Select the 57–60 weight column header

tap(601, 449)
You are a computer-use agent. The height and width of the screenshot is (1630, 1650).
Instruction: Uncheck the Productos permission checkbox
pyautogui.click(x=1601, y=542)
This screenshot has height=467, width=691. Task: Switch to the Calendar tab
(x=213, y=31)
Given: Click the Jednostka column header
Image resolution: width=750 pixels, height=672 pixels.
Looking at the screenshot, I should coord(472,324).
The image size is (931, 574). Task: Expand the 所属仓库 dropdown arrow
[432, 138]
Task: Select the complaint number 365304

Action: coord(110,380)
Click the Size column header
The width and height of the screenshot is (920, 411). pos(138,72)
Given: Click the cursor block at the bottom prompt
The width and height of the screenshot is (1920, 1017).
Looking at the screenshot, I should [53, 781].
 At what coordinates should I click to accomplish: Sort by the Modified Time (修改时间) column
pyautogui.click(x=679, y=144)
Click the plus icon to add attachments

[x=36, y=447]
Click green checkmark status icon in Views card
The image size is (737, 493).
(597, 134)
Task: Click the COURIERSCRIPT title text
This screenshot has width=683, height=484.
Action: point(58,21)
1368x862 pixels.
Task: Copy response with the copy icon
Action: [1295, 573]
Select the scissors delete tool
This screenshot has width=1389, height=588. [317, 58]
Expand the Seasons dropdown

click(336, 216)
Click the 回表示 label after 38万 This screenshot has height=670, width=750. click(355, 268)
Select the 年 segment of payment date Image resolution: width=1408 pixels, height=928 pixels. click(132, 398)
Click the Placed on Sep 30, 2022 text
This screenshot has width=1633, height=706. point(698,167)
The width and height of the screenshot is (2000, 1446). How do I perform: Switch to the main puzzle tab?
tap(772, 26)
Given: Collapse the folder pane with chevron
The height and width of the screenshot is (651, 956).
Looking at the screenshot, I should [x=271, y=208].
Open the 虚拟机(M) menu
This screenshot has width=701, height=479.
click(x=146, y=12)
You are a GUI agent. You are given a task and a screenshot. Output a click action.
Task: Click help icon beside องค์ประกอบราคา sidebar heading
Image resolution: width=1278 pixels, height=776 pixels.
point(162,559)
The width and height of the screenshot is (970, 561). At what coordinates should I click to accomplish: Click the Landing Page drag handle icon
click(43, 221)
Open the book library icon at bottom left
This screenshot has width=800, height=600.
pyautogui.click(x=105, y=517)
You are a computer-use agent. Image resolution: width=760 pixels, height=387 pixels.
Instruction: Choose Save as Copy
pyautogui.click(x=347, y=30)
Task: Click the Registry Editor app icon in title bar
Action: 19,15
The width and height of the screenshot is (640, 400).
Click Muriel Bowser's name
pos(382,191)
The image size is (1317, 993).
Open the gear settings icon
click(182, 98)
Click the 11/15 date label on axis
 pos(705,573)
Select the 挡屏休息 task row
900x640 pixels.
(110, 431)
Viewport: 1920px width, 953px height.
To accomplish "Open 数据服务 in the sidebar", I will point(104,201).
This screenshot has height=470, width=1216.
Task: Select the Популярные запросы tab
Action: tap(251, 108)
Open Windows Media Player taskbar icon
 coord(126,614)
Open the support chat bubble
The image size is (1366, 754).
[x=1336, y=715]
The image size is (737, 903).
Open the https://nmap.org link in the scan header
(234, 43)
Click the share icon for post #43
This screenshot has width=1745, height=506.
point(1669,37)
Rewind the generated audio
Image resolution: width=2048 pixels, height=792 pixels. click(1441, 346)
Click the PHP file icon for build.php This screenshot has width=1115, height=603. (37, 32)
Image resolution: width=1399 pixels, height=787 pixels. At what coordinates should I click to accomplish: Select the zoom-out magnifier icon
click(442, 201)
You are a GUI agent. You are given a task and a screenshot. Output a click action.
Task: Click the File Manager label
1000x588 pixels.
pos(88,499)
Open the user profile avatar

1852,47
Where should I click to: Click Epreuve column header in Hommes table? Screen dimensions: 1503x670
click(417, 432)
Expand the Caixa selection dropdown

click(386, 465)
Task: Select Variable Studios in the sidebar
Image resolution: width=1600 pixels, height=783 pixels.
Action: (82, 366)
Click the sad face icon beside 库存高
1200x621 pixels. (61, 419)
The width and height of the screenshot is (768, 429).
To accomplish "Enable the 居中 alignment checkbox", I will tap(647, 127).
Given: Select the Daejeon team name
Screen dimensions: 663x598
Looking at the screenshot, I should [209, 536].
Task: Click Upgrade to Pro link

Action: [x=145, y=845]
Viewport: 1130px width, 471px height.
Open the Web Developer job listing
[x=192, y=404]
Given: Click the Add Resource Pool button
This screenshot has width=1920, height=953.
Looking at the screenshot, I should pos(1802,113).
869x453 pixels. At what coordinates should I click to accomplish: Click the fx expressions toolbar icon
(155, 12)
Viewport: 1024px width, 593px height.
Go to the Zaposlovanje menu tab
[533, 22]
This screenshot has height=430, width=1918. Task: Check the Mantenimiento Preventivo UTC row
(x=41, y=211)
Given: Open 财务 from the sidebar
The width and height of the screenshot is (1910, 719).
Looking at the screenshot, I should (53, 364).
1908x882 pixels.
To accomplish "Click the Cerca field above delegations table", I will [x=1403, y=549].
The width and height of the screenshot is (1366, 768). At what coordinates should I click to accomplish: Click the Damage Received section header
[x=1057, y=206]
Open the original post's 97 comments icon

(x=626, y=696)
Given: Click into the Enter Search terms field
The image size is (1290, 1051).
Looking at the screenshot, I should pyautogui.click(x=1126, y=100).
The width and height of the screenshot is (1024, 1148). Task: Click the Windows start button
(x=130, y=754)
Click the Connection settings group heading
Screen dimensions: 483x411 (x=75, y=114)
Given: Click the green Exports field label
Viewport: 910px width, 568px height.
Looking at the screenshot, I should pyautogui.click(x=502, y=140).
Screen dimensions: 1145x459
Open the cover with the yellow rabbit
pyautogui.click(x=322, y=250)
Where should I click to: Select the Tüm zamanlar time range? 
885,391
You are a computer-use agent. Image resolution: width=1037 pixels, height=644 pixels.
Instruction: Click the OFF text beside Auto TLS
******************************
### Goal of the exercise
Could you produce an exact copy of the whole listing?

### Response for this exercise
Select the 57–60 weight column header

tap(601, 449)
You are a computer-use agent. The height and width of the screenshot is (1630, 1650).
Instruction: Uncheck the Productos permission checkbox
pyautogui.click(x=1601, y=542)
This screenshot has height=467, width=691. Task: Switch to the Calendar tab
(x=213, y=31)
Given: Click the Jednostka column header
Image resolution: width=750 pixels, height=672 pixels.
Looking at the screenshot, I should coord(472,324).
The image size is (931, 574). Task: Expand the 所属仓库 dropdown arrow
[432, 138]
Task: Select the complaint number 365304

Action: coord(110,380)
Click the Size column header
The width and height of the screenshot is (920, 411). pos(138,72)
Given: Click the cursor block at the bottom prompt
The width and height of the screenshot is (1920, 1017).
Looking at the screenshot, I should [53, 781].
 At what coordinates should I click to accomplish: Sort by the Modified Time (修改时间) column
pyautogui.click(x=679, y=144)
Click the plus icon to add attachments

[x=36, y=447]
Click green checkmark status icon in Views card
The image size is (737, 493).
(597, 134)
Task: Click the COURIERSCRIPT title text
This screenshot has width=683, height=484.
Action: point(58,21)
1368x862 pixels.
Task: Copy response with the copy icon
Action: [1295, 573]
Select the scissors delete tool
This screenshot has width=1389, height=588. [317, 58]
Expand the Seasons dropdown

click(336, 216)
Click the 回表示 label after 38万 This screenshot has height=670, width=750. click(355, 268)
Select the 年 segment of payment date Image resolution: width=1408 pixels, height=928 pixels. click(132, 398)
Click the Placed on Sep 30, 2022 text
This screenshot has width=1633, height=706. point(698,167)
The width and height of the screenshot is (2000, 1446). How do I perform: Switch to the main puzzle tab?
tap(772, 26)
Given: Collapse the folder pane with chevron
The height and width of the screenshot is (651, 956).
Looking at the screenshot, I should [x=271, y=208].
Open the 虚拟机(M) menu
This screenshot has width=701, height=479.
click(x=146, y=12)
You are a GUI agent. You are given a task and a screenshot. Output a click action.
Task: Click help icon beside องค์ประกอบราคา sidebar heading
Image resolution: width=1278 pixels, height=776 pixels.
point(162,559)
The width and height of the screenshot is (970, 561). At what coordinates should I click to accomplish: Click the Landing Page drag handle icon
click(43, 221)
Open the book library icon at bottom left
This screenshot has width=800, height=600.
pyautogui.click(x=105, y=517)
You are a computer-use agent. Image resolution: width=760 pixels, height=387 pixels.
Instruction: Choose Save as Copy
pyautogui.click(x=347, y=30)
Task: Click the Registry Editor app icon in title bar
Action: 19,15
The width and height of the screenshot is (640, 400).
Click Muriel Bowser's name
pos(382,191)
The image size is (1317, 993).
Open the gear settings icon
click(182, 98)
Click the 11/15 date label on axis
 pos(705,573)
Select the 挡屏休息 task row
900x640 pixels.
(110, 431)
Viewport: 1920px width, 953px height.
To accomplish "Open 数据服务 in the sidebar", I will point(104,201).
This screenshot has height=470, width=1216.
Task: Select the Популярные запросы tab
Action: tap(251, 108)
Open Windows Media Player taskbar icon
 coord(126,614)
Open the support chat bubble
The image size is (1366, 754).
[x=1336, y=715]
The image size is (737, 903).
Open the https://nmap.org link in the scan header
(234, 43)
Click the share icon for post #43
This screenshot has width=1745, height=506.
point(1669,37)
Rewind the generated audio
Image resolution: width=2048 pixels, height=792 pixels. click(1441, 346)
Click the PHP file icon for build.php This screenshot has width=1115, height=603. (37, 32)
Image resolution: width=1399 pixels, height=787 pixels. At what coordinates should I click to accomplish: Select the zoom-out magnifier icon
click(442, 201)
You are a GUI agent. You are given a task and a screenshot. Output a click action.
Task: Click the File Manager label
1000x588 pixels.
pos(88,499)
Open the user profile avatar

1852,47
Where should I click to: Click Epreuve column header in Hommes table? Screen dimensions: 1503x670
click(417, 432)
Expand the Caixa selection dropdown

click(386, 465)
Task: Select Variable Studios in the sidebar
Image resolution: width=1600 pixels, height=783 pixels.
Action: (82, 366)
Click the sad face icon beside 库存高
1200x621 pixels. (61, 419)
The width and height of the screenshot is (768, 429).
To accomplish "Enable the 居中 alignment checkbox", I will tap(647, 127).
Given: Select the Daejeon team name
Screen dimensions: 663x598
Looking at the screenshot, I should [209, 536].
Task: Click Upgrade to Pro link

Action: [x=145, y=845]
Viewport: 1130px width, 471px height.
Open the Web Developer job listing
[x=192, y=404]
Given: Click the Add Resource Pool button
This screenshot has width=1920, height=953.
Looking at the screenshot, I should pos(1802,113).
869x453 pixels. At what coordinates should I click to accomplish: Click the fx expressions toolbar icon
(155, 12)
Viewport: 1024px width, 593px height.
Go to the Zaposlovanje menu tab
[533, 22]
This screenshot has height=430, width=1918. Task: Check the Mantenimiento Preventivo UTC row
(x=41, y=211)
Given: Open 财务 from the sidebar
The width and height of the screenshot is (1910, 719).
Looking at the screenshot, I should (53, 364).
1908x882 pixels.
To accomplish "Click the Cerca field above delegations table", I will [x=1403, y=549].
The width and height of the screenshot is (1366, 768). At what coordinates should I click to accomplish: Click the Damage Received section header
[x=1057, y=206]
Open the original post's 97 comments icon

(x=626, y=696)
Given: Click into the Enter Search terms field
The image size is (1290, 1051).
Looking at the screenshot, I should pyautogui.click(x=1126, y=100).
The width and height of the screenshot is (1024, 1148). Task: Click the Windows start button
(x=130, y=754)
Click the Connection settings group heading
Screen dimensions: 483x411 (x=75, y=114)
Given: Click the green Exports field label
Viewport: 910px width, 568px height.
Looking at the screenshot, I should pyautogui.click(x=502, y=140).
Screen dimensions: 1145x459
Open the cover with the yellow rabbit
pyautogui.click(x=322, y=250)
Where should I click to: Select the Tüm zamanlar time range? 
885,391
You are a computer-use agent. Image resolution: width=1037 pixels, height=644 pixels.
Instruction: Click the OFF text beside Auto TLS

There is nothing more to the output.